─── Exercise material

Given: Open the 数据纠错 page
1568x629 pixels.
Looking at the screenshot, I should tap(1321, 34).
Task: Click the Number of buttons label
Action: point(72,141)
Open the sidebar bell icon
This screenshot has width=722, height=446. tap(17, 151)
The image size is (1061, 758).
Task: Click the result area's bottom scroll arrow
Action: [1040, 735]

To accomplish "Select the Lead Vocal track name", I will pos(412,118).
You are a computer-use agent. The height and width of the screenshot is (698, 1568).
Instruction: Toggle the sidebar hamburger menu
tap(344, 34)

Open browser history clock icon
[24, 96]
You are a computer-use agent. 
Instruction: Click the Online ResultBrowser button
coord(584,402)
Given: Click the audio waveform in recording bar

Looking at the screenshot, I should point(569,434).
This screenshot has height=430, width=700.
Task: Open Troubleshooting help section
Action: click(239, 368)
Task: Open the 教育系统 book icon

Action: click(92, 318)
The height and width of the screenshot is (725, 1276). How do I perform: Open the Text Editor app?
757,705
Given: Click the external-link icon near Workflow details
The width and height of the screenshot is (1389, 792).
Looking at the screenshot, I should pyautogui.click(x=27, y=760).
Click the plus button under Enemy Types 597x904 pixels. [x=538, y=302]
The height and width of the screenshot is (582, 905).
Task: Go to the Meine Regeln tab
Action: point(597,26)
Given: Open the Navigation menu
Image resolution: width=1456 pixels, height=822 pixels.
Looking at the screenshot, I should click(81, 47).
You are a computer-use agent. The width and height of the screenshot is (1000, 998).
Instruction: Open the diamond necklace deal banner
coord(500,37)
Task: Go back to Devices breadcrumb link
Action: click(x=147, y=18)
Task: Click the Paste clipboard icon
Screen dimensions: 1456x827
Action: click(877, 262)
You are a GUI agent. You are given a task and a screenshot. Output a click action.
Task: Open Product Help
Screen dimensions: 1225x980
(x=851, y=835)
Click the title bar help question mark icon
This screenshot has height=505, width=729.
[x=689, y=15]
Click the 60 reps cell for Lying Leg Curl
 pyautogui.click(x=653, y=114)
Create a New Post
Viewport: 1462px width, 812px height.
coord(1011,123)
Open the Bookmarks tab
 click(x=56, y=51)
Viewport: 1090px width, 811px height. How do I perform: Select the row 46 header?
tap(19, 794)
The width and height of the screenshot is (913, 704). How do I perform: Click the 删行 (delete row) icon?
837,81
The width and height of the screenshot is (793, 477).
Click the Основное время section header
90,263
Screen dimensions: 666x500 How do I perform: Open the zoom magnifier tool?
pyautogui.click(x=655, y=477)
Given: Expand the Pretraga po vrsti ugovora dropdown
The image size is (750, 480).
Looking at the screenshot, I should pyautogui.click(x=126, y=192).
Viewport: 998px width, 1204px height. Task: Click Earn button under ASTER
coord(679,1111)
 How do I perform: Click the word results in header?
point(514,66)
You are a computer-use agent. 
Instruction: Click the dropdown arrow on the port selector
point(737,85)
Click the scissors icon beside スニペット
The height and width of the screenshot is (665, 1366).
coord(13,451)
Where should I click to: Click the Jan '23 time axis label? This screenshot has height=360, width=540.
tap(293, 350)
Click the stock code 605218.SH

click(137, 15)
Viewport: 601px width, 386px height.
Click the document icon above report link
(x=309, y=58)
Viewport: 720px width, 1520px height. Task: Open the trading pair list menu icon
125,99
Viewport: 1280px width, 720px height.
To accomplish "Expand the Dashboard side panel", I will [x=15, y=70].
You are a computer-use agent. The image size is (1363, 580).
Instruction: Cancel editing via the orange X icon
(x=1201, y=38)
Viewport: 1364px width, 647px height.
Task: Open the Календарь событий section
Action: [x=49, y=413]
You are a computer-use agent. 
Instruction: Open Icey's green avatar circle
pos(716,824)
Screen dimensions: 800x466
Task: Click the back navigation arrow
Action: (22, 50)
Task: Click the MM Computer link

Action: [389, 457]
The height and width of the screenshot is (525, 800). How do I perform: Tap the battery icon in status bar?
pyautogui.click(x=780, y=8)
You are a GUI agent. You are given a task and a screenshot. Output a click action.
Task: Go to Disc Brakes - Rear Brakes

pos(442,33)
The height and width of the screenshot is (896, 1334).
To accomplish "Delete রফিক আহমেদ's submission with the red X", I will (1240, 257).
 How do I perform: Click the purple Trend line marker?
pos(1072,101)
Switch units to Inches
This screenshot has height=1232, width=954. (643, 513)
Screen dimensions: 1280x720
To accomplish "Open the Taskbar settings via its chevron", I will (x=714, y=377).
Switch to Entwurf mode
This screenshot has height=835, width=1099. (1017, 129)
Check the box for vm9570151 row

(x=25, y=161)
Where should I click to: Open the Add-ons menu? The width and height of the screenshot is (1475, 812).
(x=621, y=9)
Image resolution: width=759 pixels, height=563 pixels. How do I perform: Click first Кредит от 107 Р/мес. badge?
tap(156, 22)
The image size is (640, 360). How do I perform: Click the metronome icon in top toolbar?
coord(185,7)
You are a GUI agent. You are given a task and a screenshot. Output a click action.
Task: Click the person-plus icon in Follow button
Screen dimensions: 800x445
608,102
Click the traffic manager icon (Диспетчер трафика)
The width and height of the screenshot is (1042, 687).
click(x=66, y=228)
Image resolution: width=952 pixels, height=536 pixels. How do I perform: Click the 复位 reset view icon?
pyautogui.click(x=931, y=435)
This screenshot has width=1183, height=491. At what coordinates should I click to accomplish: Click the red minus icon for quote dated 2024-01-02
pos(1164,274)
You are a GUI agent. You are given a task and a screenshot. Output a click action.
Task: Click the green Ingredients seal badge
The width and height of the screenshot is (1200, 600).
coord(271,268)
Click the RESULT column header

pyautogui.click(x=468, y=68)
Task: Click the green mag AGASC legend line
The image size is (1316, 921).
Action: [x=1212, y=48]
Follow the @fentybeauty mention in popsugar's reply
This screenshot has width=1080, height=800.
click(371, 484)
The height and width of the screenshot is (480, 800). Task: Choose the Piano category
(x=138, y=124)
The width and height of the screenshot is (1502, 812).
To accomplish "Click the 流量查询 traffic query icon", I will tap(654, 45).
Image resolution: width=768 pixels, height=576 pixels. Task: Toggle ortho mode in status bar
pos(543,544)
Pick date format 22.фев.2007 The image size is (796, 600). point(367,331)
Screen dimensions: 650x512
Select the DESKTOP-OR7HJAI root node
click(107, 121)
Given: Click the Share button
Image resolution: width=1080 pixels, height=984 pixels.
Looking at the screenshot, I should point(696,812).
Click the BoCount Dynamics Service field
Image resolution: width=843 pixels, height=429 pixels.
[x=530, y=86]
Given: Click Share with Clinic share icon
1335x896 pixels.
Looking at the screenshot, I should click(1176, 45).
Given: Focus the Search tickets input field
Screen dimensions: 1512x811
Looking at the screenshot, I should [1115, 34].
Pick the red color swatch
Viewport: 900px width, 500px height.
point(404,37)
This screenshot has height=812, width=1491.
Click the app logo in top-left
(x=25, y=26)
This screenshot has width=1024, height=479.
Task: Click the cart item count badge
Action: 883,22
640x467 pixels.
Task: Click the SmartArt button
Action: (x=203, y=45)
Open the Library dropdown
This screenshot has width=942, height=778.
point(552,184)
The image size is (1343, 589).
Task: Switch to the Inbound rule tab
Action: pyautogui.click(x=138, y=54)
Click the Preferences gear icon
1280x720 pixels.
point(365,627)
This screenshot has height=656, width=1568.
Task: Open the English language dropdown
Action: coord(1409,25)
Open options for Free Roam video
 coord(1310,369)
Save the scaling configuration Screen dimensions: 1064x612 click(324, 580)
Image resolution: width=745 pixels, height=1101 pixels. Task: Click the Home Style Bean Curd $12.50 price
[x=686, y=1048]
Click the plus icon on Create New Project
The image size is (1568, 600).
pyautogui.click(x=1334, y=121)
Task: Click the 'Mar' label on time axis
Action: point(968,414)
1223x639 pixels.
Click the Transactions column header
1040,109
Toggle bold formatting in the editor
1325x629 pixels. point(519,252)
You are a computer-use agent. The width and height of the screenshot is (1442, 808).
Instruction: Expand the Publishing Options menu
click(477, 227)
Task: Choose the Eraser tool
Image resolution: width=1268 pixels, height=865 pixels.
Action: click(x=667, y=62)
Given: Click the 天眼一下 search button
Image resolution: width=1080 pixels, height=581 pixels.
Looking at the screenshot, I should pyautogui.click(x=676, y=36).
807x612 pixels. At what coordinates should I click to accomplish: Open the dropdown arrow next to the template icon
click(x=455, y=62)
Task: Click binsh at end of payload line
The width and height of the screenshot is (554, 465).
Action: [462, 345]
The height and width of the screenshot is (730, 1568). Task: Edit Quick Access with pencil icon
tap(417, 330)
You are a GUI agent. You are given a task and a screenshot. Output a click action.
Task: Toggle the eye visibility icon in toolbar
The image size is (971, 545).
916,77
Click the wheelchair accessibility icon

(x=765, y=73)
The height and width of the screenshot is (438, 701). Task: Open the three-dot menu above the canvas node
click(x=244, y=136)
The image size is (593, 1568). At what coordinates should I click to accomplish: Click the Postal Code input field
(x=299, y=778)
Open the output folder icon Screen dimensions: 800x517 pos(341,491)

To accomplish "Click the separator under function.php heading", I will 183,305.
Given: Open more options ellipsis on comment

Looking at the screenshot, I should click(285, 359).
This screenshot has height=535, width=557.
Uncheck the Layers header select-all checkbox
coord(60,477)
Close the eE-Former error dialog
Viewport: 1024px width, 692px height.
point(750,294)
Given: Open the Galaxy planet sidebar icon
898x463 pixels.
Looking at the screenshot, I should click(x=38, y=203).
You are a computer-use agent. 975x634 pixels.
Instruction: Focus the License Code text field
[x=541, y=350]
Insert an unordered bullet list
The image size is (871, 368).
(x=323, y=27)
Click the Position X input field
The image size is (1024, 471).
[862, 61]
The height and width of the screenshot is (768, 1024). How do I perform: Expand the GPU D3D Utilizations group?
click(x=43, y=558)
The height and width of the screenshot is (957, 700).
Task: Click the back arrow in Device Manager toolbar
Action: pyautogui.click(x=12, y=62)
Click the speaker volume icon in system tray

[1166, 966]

──────

▶ **What you need to do**
Copy out every line from the material above where the string "traffic" turns up.

▶ **Answer for this exercise**
Click the traffic manager icon (Диспетчер трафика)
To accomplish "Click the 流量查询 traffic query icon", I will tap(654, 45).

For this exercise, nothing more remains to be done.